Amidst today’s turmoil, many investors are contemplating whether they should liquidate some holdings, whether they should invest in companies whose prices were beat up? Or if they should sit on their hands and get a better handle on the situation? Since each comes with its own risks, I’m repeatedly being asked, how do I know that I’m making the “best” decision?

So, let me address that by saying that when it comes to investment decisions there is a rarely a “best” and absolutely no perfect decisions. Mostly, our decisions will be there reasonably good or ostensibly bad. And there are several reasons why perfect investment decision-making is a myth.

The first challenge to perfect decision-making is the non-linearity of investment decisions. To most people’s chagrin, investing is closer to poker than it is to chess, as it’s a game with incomplete information, is both part art and part science, and involves element of luck – so risk management is parament. By considering the number, the size and probability of the bets being taken, both pokers players and investors could produce exceptional results – EVEN while being wrong 40% of the time. In making decisions about the future, we must the probability of our desired outcomes, what we are willing to bet on being right and what we are prepared to lose if we’re wrong. That’s how someone who loses 40% of the bets can still end up with 100% of the pot. The challenge is that the average investor cannot ascribe perfect probabilities to specific future outcomes. This makes it difficult to distinguish between that which is possible and that which is probable, which in turn makes it difficult to be certain about what will be profitable.

The second challenge to perfect decision-making is the involvement of luck. The role of luck is perhaps the hardest for most people to digest, as foolish investors could get lucky and savvy investors get unlucky. That means that good decisions and good outcomes aren’t always aligned.

Some reckless endeavors have a positive outcome, for example playing Russian roulette and surviving. Conversely, some protective endeavors – like putting your savings in a bank that collapsed – have a bad outcome. As such, the quality of a decision cannot be determined solely based on its outcome. But, since outcomes are observable, while risk is not, the best decision is rarely obvious.

The third challenge to perfect decision-making is the absence of immediate feedback.  Researchers have shown that when doctors claimed that the patient had a 90% of having pneumonia, they were correct only 15% of the time. Whereas when weather forecasters predicted 90% chance of rain, they were correct 90% of the time. The difference between a doctor and a weather forecaster is the gap between the prognosis and feedback. We see the weather every minute, allowing meteorologists to adjust and refine their assessment, whereas treatments (and investments) can take weeks, months and years to prove themselves. And investors have one more complication – a subjective time-horizon. One person requires a specific outcome in three years, another in in ten. Each will have a different decision-making calculus and feedback needs, compounding the challenge of the decision-making process.

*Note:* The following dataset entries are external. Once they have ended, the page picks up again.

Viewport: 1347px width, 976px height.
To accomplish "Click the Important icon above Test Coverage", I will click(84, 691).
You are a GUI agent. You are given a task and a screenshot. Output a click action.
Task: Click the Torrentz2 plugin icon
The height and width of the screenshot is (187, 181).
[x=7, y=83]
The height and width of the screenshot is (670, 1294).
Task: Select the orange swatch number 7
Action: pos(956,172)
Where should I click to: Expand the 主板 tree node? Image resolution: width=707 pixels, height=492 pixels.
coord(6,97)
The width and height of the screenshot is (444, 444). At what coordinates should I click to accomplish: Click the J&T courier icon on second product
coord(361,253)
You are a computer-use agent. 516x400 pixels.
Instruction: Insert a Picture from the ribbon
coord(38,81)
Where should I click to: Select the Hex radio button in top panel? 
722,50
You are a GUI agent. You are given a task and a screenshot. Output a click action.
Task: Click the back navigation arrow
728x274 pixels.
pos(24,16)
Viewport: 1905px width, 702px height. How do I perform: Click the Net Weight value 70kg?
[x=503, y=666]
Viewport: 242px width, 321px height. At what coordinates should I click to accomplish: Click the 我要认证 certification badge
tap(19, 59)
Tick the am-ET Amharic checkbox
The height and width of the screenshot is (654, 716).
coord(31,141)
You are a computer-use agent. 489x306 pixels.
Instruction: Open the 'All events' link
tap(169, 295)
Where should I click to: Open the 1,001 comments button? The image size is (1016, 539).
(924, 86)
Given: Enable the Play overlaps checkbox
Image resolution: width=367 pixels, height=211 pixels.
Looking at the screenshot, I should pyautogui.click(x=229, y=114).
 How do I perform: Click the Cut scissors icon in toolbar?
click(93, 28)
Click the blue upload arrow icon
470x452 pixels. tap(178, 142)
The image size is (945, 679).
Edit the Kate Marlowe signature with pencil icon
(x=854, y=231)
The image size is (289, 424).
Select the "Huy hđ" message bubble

So, no, neither you nor anyone else will make perfect decisions. No one can definitively tell you if you should sell, buy now or wait. There will be no indicators to say, “the coast is clear”. The best we can do is make directionally correct decisions that align with our needs, where the risk of loss is much smaller than the prospect of gain. And even if we are wrong in out assessment, the bets are small enough that we’ll live to remedy it. Perhaps, if we accept the imperfection of all our investment decisions, we’ll become better equipped to make them.

In the meantime, stay safe. Stay calm. Stay thoughtful.